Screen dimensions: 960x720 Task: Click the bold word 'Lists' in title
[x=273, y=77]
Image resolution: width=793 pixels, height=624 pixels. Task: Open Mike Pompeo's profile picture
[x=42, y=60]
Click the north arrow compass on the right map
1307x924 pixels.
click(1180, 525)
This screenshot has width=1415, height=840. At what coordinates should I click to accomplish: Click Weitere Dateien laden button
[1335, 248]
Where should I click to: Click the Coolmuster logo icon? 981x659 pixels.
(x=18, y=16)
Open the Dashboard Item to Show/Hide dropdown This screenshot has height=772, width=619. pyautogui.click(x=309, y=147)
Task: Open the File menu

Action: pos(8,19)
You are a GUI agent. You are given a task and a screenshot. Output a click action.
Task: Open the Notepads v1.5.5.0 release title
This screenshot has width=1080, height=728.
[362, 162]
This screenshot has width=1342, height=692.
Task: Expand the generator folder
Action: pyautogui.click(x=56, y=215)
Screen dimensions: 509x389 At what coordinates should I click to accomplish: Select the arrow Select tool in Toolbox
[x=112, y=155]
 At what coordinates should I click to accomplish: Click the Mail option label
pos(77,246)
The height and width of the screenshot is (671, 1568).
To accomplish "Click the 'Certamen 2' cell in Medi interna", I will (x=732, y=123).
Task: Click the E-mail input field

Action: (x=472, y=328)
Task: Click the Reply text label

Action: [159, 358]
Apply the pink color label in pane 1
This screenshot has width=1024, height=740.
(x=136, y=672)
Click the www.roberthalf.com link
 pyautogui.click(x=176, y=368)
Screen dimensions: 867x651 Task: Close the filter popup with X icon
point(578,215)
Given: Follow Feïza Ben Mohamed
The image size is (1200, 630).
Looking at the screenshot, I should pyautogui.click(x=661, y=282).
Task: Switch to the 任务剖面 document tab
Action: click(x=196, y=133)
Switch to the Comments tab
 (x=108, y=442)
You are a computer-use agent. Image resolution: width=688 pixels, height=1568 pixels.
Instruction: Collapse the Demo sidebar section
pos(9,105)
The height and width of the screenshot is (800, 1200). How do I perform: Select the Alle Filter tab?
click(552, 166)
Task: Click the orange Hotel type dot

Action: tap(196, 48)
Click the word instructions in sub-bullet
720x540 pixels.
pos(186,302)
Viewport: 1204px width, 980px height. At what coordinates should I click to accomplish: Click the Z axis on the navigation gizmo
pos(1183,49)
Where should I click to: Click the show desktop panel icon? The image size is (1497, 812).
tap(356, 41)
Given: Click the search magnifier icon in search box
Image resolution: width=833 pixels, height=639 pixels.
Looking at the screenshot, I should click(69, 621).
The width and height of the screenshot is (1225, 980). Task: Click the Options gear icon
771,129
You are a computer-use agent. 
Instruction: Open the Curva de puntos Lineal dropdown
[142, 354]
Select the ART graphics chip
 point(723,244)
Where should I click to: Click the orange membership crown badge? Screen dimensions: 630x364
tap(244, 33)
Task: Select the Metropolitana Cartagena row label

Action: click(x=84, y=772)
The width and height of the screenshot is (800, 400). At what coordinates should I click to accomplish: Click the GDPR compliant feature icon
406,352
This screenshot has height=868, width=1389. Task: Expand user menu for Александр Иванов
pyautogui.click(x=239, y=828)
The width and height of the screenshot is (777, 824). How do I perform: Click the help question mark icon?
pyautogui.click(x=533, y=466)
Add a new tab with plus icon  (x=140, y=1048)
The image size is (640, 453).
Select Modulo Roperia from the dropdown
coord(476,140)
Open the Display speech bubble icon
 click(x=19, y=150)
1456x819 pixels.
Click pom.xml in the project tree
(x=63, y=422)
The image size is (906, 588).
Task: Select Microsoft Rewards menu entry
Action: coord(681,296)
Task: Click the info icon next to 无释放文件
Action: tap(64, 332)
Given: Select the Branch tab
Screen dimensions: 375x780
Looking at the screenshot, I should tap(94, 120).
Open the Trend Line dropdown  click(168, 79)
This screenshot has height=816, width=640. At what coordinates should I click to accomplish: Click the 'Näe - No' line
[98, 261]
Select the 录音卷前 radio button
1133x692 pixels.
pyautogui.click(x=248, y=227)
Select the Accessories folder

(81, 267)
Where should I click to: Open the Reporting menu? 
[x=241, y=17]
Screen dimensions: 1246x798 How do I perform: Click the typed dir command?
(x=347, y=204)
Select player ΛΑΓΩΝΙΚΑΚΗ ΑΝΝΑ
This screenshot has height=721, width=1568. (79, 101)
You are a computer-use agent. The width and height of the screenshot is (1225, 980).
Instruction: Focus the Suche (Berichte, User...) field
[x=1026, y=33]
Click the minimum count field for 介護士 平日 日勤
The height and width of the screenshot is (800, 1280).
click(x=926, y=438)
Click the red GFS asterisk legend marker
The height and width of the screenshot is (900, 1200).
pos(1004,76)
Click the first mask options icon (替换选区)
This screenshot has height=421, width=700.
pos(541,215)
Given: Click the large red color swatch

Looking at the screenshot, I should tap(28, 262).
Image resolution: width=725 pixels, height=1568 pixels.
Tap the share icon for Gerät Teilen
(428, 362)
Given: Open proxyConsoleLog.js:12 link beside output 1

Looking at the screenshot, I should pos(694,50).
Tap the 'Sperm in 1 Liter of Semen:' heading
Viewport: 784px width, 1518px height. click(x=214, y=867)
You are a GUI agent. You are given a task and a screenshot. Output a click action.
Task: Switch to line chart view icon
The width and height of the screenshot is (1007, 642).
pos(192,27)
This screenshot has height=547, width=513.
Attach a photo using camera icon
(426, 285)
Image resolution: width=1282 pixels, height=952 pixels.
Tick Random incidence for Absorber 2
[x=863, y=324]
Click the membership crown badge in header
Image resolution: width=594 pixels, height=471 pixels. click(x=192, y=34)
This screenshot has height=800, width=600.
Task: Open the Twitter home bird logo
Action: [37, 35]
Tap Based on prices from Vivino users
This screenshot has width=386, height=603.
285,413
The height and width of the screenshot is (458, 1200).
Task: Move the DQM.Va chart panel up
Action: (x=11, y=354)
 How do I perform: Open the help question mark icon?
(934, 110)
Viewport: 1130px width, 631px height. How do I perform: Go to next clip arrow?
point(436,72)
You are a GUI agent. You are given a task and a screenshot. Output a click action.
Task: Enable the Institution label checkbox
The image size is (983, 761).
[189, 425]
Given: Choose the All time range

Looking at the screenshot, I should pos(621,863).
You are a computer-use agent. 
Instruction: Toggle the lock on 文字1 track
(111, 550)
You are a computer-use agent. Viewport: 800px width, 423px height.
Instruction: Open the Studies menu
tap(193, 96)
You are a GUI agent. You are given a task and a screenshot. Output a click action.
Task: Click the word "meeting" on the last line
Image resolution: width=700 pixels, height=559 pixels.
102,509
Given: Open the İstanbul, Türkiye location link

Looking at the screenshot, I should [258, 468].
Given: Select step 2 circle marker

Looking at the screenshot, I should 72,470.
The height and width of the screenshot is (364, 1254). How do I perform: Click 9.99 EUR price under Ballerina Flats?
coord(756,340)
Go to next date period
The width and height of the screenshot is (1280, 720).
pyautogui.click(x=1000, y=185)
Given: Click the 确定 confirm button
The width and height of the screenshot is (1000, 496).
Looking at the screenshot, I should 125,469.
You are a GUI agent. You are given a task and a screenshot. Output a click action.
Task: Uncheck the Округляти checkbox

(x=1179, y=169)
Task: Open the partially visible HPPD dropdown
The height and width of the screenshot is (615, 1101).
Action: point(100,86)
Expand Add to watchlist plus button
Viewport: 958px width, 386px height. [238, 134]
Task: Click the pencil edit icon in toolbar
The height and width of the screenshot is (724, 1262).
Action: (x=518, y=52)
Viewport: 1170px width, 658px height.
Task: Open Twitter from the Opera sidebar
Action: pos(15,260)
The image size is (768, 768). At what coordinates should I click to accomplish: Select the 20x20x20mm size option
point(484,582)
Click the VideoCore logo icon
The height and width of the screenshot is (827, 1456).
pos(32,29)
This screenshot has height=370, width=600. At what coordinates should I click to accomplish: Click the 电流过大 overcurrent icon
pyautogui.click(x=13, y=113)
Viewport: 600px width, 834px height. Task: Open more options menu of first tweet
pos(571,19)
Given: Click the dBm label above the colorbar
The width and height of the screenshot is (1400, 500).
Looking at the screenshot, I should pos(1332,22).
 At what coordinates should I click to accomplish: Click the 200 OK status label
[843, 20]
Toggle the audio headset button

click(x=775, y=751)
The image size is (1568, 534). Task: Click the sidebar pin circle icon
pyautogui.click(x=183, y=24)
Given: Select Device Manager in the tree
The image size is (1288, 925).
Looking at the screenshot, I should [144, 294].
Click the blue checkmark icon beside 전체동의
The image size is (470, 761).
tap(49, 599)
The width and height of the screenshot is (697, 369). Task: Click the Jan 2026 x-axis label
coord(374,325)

·····

* _Try it_
Taking the entries above, restate exactly those lines that fall between the line with "The width and height of the screenshot is (777, 824)." and the line with "1456x819 pixels.", keeping both of those lines too.

* _Answer section_
The width and height of the screenshot is (777, 824). How do I perform: Click the help question mark icon?
pyautogui.click(x=533, y=466)
Add a new tab with plus icon  (x=140, y=1048)
The image size is (640, 453).
Select Modulo Roperia from the dropdown
coord(476,140)
Open the Display speech bubble icon
 click(x=19, y=150)
1456x819 pixels.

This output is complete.